The U.S. publishing industry has long been grappling with sinking advertising revenue, and the global economic meltdown only worsened the situation. The downturn in the publishing industry, which has been going on for quite some time, came in the wake of declining print readership as more readers choose to get free online news, thereby making the print-advertising model increasingly irrelevant.
Changing consumer preferences and the advent of new and innovative technologies have been altering the way news is read and offered. Readers now have a myriad of choices to collect and read articles and news through devices such as netbooks, tablets or other hand-held devices.
These have been weighing upon the print newspaper industry, as advertisers now get low-cost avenues through which they can reach their target audience more effectively. We believe that an alternative and a stable source of revenue is the demand of time, to salvage the dwindling print newspaper industry.
Let’s have a look at what is happening in the publishing industry and how newspaper companies are adapting with the changing scenarios to keep themselves alive in the race for survival.
Circulation Falling Prey to the Internet
Newspapers have fared far worse than magazines, as web-based news options have gotten the better hand in recent years. The two-decade-long erosion in newspaper circulation reinforced the decline in advertising revenue. Circulation has also fallen prey to budget cuts with newspaper companies reducing the number of print pages and newsroom staff to combat the downturn.
Despite the fall in newspaper circulation, some companies are reporting improved revenue from circulation due to the increase in subscription and newsstand prices. On the flip side, while the increase in prices for print editions is generating more circulation revenue, it is also resulting in subscriber losses due to the shift in preference for free online content.
Waning Newspaper Advertising Revenue
Advertising volumes are still under pressure as advertisers keep shying away from making any upfront commitments in an economy which is still not completely awoken from a state of hibernation. According to the data released by the Kantar Media Intelligence, advertising expenditures during first-quarter 2014 fell 5.8% in Local Newspapers due to soft advertising demand across auto dealers and retailers, however, advertising expenditures remained flat at National Newspapers.
Print advertising revenue at The New York Times Company (NYT-Free Report) dropped 6.6% in the second quarter of 2014. At Gannett Co. Inc. (GCI-Free Report), publishing advertising revenue fell 5.7% in the quarter. Print advertising revenue tumbled 9.6% at The McClatchy Company (MNI-Free Report).
Business Reviving Endeavors
In an effort to offset declining revenue and shrinking market share, publishers are scrambling to slash costs. This has compelled many newspaper companies to undertake cost-cutting measures, such as trimming of headcount, pay cuts, furloughs, voluntary retirement program and closure of printing facilities.

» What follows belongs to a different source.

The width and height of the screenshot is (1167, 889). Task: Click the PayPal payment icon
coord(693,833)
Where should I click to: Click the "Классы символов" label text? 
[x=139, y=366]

Newspaper companies have now been remodeling and restructuring themselves to better align with the growing need of marketers, targeting younger people, affluent households and other demographic groups with multiple web and print publications. The publishing companies are adapting to the changing face of the multi-platform media universe, which currently includes Internet, mobile, tablet, social media networks and outdoor video advertising in its portfolio.

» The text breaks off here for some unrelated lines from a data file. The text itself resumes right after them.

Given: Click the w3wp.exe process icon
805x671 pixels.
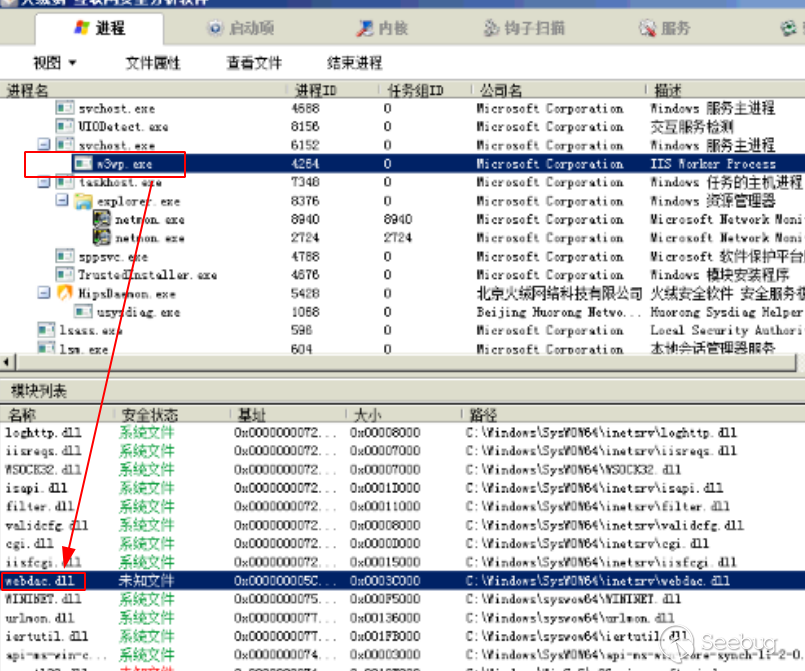Looking at the screenshot, I should click(x=84, y=164).
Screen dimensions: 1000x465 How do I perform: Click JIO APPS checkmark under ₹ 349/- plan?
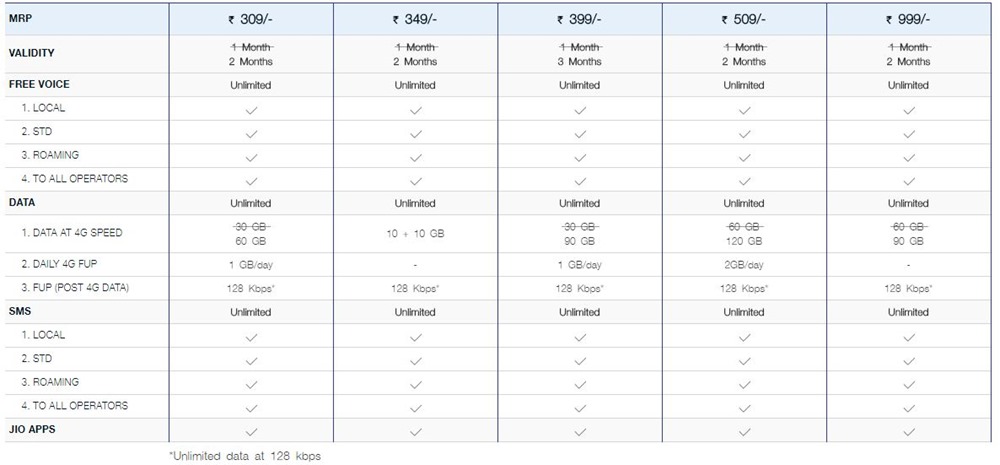[415, 432]
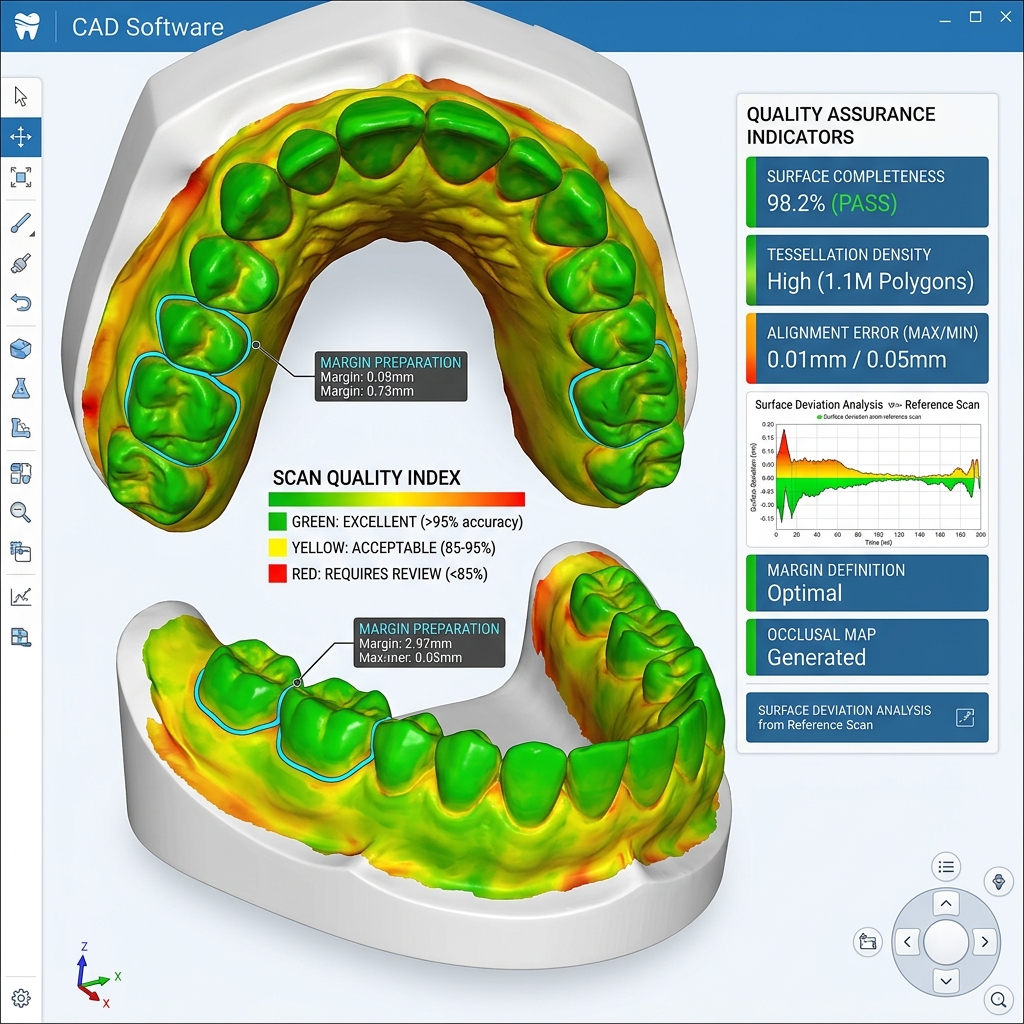The width and height of the screenshot is (1024, 1024).
Task: Expand the brush tool's corner flyout arrow
Action: pos(33,234)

Publishing companies have been offloading assets that bear no direct relation with the core operations. The New York Times Company in May 2012 divested its remaining stake (210 Class B units) in the Fenway Sports Group, the owner of the Boston Red Sox and the Liverpool Football Club, for $63 million. Another example of shedding the assets by the company is the sale of Regional Media Group in Dec 2011, which has long been grappling with shrinking advertising revenue.
Waning print advertising revenue, in an uncertain economy, compelled The New York Times Company to take this tough decision of divesting Regional Media Group, part of The New York Times Media Group. This would allow the company to re-focus on its core newspapers and pay more attention to its online activities. The decision to divest the division is also considered part of the cost containment efforts undertaken to stay afloat in this turbulent environment.
The New York Times Company on Sep 24, 2012 completed the sale of About Group, which it acquired in 2005, to InterActiveCorp (IACI-Free Report) for a consideration of $300 million. In Oct 2012, the company sold its stake in Indeed.com, a job portal, for approximately $167 million.
The New York Times Company on Oct 24, 2013 completed the sale of its New England Media Group, including The Boston Globe and its allied properties to an acquisition company spearheaded by John W. Henry, who owns Fenway Sports Group. Additionally, the company also offloaded its 49% stake in Metro Boston.